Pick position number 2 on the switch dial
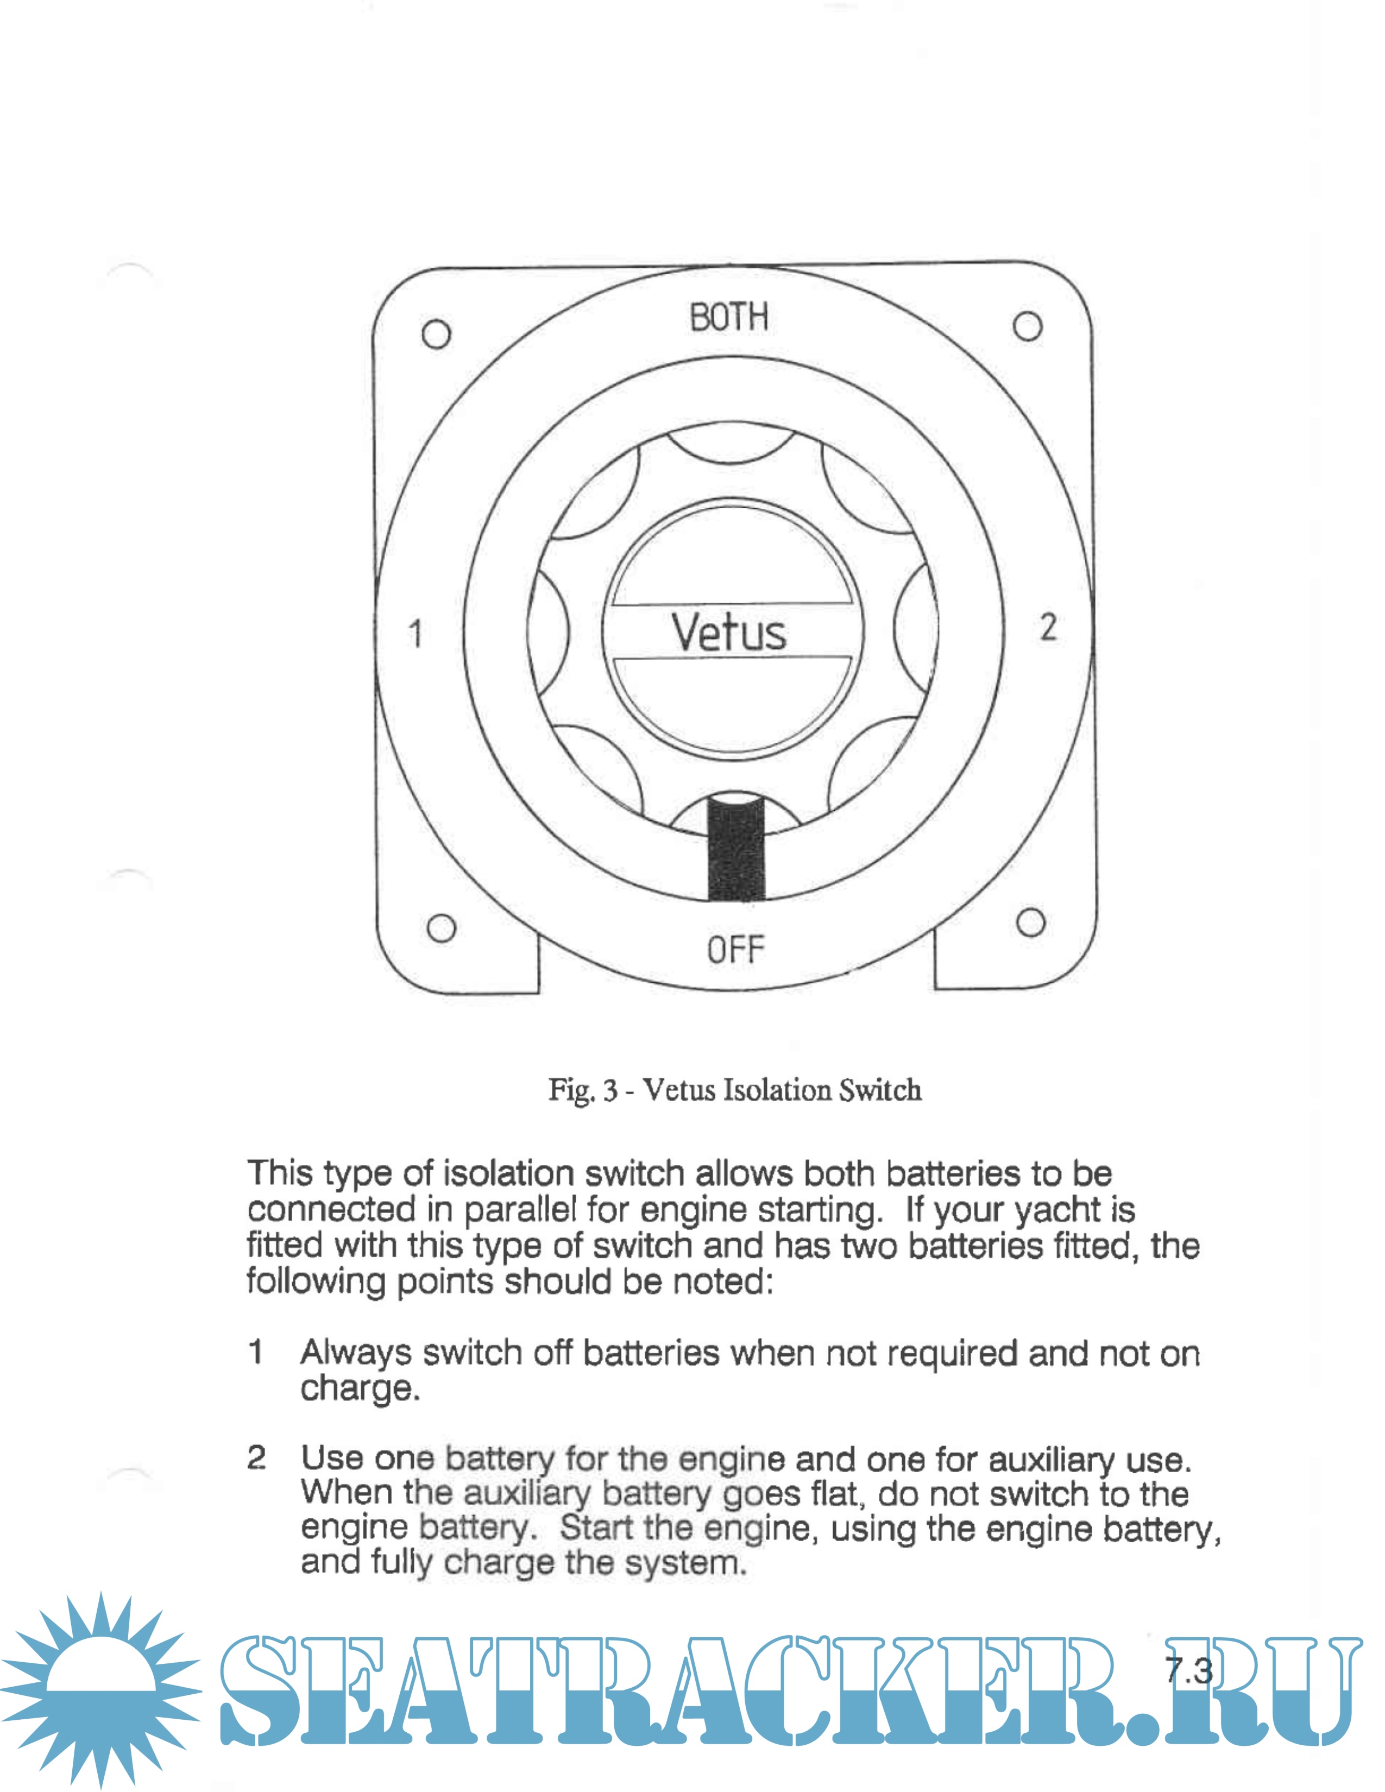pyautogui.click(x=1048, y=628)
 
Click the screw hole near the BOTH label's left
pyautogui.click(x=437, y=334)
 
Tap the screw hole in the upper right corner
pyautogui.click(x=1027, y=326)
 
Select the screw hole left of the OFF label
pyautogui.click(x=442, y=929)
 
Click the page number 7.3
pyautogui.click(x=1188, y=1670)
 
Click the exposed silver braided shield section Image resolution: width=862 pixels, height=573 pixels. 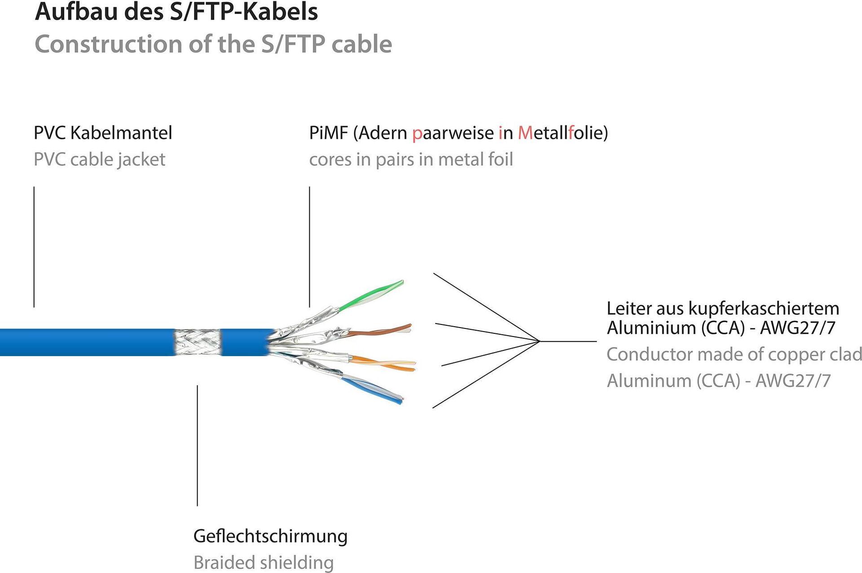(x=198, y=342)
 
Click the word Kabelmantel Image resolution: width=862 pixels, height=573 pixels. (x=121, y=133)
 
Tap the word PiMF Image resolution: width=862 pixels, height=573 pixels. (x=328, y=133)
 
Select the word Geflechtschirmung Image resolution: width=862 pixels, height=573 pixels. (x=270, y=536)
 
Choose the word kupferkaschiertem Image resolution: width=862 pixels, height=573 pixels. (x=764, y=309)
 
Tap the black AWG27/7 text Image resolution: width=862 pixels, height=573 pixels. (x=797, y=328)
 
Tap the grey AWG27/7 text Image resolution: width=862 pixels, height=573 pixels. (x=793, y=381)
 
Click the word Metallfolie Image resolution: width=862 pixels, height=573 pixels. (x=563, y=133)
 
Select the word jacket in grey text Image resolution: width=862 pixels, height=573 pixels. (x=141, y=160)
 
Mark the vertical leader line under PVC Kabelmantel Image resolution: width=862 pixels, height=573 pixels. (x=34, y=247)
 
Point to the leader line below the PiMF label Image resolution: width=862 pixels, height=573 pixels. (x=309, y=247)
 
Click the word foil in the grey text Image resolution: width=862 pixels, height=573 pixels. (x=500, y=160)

§ **Exercise goal**:
Count the lines of the listing above that contain the string "leader", treating case as significant. Give only the number.

§ **Exercise answer**:
2